Brano selezionato:

-=-=-

Il ritorno della dimensione strategica

La prima conseguenza è stata il ritorno del dibattito sulla sicurezza all’interno dell’Unione Europea e dei suoi Stati membri. La guerra in Ucraina ha sollevato ricordi nefasti, interrompendo un periodo di pace che durava da oltre 70 anni. Secondo alcuni analisti, infatti, il conflitto non riguarda unicamente l’Ucraina, ma l’intero assetto politico post-Guerra fredda del Vecchio Continente, con il tentativo di ritorno del concetto di sfere d’influenza portato avanti da Mosca. Gli effetti possono essere analizzati su tre livelli: comunitario (Unione Europea), intergovernativo (NATO), e statale (i singoli Stati).

-=-=-

Insieme di dati:

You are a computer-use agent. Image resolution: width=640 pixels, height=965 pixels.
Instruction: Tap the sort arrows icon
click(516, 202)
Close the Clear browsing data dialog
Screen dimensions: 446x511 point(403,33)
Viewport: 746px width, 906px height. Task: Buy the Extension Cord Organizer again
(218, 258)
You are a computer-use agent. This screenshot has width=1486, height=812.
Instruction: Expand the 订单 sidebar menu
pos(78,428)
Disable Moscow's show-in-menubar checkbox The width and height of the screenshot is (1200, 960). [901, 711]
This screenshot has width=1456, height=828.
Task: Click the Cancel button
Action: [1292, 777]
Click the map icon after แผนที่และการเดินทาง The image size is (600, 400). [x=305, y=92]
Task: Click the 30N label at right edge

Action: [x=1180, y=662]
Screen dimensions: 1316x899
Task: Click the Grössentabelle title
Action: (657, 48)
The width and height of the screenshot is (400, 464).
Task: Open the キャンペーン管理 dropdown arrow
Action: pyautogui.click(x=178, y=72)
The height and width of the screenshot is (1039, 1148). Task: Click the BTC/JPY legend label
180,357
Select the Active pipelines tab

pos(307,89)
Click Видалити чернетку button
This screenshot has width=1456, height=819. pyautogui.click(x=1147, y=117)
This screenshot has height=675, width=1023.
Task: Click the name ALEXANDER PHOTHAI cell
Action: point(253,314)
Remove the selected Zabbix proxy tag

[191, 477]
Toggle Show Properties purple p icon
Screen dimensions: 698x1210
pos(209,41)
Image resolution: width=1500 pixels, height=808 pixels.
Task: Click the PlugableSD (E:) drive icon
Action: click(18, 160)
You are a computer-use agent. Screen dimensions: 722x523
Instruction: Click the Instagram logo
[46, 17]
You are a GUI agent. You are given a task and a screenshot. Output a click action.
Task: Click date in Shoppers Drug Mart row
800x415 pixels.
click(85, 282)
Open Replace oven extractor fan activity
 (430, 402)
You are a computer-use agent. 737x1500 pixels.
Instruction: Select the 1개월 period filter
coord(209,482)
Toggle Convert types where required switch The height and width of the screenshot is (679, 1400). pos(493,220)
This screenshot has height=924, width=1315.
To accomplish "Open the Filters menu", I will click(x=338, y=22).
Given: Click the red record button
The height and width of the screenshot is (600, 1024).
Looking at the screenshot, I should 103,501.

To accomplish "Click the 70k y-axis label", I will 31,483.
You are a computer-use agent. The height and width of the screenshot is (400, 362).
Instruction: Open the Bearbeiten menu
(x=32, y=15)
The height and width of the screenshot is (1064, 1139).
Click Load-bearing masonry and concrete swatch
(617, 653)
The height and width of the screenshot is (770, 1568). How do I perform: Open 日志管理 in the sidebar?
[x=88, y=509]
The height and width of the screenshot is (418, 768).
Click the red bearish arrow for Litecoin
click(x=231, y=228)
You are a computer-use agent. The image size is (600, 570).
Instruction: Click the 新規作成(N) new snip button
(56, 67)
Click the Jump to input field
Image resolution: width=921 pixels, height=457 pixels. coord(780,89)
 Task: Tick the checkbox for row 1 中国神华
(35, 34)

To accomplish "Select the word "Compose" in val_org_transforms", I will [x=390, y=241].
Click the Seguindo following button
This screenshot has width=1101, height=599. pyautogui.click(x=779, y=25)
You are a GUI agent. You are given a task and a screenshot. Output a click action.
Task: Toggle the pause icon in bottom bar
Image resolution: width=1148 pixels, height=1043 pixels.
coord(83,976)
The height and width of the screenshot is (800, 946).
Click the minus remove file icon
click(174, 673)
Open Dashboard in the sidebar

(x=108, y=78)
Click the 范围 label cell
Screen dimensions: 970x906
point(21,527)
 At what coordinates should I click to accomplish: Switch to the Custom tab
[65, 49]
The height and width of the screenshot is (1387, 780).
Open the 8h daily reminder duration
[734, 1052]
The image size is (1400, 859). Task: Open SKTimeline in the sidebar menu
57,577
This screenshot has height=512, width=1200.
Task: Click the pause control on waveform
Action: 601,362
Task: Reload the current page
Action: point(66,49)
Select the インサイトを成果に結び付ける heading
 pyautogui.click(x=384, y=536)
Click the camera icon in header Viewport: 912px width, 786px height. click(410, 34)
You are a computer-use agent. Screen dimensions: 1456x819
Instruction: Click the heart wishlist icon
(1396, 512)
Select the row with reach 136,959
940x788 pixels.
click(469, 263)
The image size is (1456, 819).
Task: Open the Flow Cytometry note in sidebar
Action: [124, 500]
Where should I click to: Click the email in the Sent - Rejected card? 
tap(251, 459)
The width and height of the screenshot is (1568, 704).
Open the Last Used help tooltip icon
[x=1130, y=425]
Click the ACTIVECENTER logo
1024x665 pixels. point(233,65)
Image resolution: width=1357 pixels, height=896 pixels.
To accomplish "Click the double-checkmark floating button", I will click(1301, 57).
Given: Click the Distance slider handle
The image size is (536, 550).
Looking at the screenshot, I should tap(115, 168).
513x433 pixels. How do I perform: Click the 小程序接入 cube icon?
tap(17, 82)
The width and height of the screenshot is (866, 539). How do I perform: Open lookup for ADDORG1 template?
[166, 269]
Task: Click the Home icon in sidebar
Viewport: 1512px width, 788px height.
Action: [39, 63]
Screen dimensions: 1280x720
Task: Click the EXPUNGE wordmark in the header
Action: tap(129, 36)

-=-=-

Lavoro da svolgere:
Prosegui il brano sul ritorno del dibattito sulla sicurezza in Europa dopo la guerra in Ucraina, ripartendo dalla sua ultima frase.

Esito esercizio:
A livello comunitario (UE), il maggiore impatto ha riguardato un cambio di passo sulle politiche di sicurezza e difesa: mentre in precedenza l’UE si concentrava unicamente sulla gestione delle crisi di “bassa intensità”, ovvero con operazioni estere rivolte ai civili, la guerra in Ucraina ha rafforzato la necessità di rafforzare e potenziare la sfera militare. Attraverso lo Strategic Compass del marzo 2022, l’UE ha, tra le altre cose, stabilito la creazione di unità di risposta rapida composta da 5000 soldati, introdotto periodiche esercitazioni militari marittime e terrestri tra gli Stati membri e potenziato la cooperazione e gli strumenti per le analisi di intelligence e le risposte alle minacce ibride (tra cui disinformazione e cyber attacchi).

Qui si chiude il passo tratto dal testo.